### Text passage
So other than being a cultural island and brought up in an old-fashioned set up, I was mostly brought up in an extremely loving home. My mother has always been just pure heart, a truly beautiful soul, while my father had a wicked sense of humour and always looked after us financially & getting us what we needed. It was his way of loving, while mums way was always hugging and kissing and scooping us up in her arms. Both extremely protective of both me and my brother. We have a rock solid relationship between us which I am forever grateful for and comes by effortlessly from the start when these two souls crossed paths and had a family. My perception of love and family has much to do with that although I have learned much from feminism and though I can still remember the few times I coaxed my brother into helping out with some of the menial kitchen tasks, I am forever changed to heading off my own ideas on this. My extended family have adopted different attitudes and stances on the matter of feminism but I know them to find their own happiness whatever they choose to follow and have in their own individual lives.
There’s more ‘filters’ for me, ofcourse, but just these few situations and insiggt into my early life have taught me that;
I can only count on myself (from moving around a lot) and
I would do anything for my family and knew exactly what a loving family, would do, to truly support each other
Those are scratching the surface of these illustrated points as in between lies a multitude of other dynamics affected not only by the sociology of my home structure on family dynamics but also culture of the different environments, culture of the truly International group of friends I’ve had, culture in Brazil with family including behaviours adopted.. it’s a complex thing, the human being.. and these small points I’ve illustrated above from my past are all the positives.
The negative sides from;
Never trusting anyone enough to fully open up to them and be vulnerable to them
the feminine to male dynamics wnd gender expectations still fill me with guilt sometimes, much more rarely now, for not doing certain things and fulfilling those expectations.
I feel my extended family have grown to understand I’m the slightly mixed-culture member of the family, along with my brother, no less loved by my cousins, aunts and uncles than had I stayed in Brazil with them. We appreciate each other’s differences and I see much less of the battle of the sexes shall we say, between my family members and their counterparts. It is a generic sweeping statement to say about Brazil.. that it is generally-speaking a macho society.. but the people I know fit into happiness in whatever way that brings them, somewhat more equally balanced than, say, my grandparents generation.
What has happened to you up until the age of 8, has made you, you.. today. I have to say it.., ‘The good, the bad and the ugly’. We must shed our skins several times in our lifetime as life events change us. We become the Human Kintsugi, as per my first blog, something broken and put back together again. I would urge you to read that post if you haven’t done so already. We become amazing at loyalty, bad at relationships, scared to commit, highly independent, super feminist, utterly frightened of human interaction or love, fiercely independent or entirely dependent.. whatever happened to you, in whatever way this lifetime has shaped you, we all have to, at some point, do the hard work and face these issues so that we may break ourselves, or ‘dust the mirror’ and put ourselves back together in a much more beautiful, wholesome and balanced way.
No one ever has reached adulthood in perfect balance.. there has always been something to address and the crux is, sometimes it never becomes clearer to you then when things are going wrong in your life, when the shit truly hits the fan with loss. Loss of relationships, friends, family, jobs, our health.. whatever skewered way we see the world, through those baggage-lauren rose-tinted glasses, it is not the reality of it and it becomes something we have to face to see our true selves in the mirror.

### Data provided
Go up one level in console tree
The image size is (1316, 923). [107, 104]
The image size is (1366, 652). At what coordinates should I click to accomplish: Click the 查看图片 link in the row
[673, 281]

### Jobs
**A)** Using the passage on upbringing, explain why the writer says we must shed our skins several times in our lifetime.
**B)** Quote the passage on upbringing word for word from "There’s more ‘filters’" to "all the positives.".

### Answers to each task
**A)** We must shed our skins several times because life events change us.

**B)**
There’s more ‘filters’ for me, ofcourse, but just these few situations and insiggt into my early life have taught me that;
I can only count on myself (from moving around a lot) and
I would do anything for my family and knew exactly what a loving family, would do, to truly support each other
Those are scratching the surface of these illustrated points as in between lies a multitude of other dynamics affected not only by the sociology of my home structure on family dynamics but also culture of the different environments, culture of the truly International group of friends I’ve had, culture in Brazil with family including behaviours adopted.. it’s a complex thing, the human being.. and these small points I’ve illustrated above from my past are all the positives.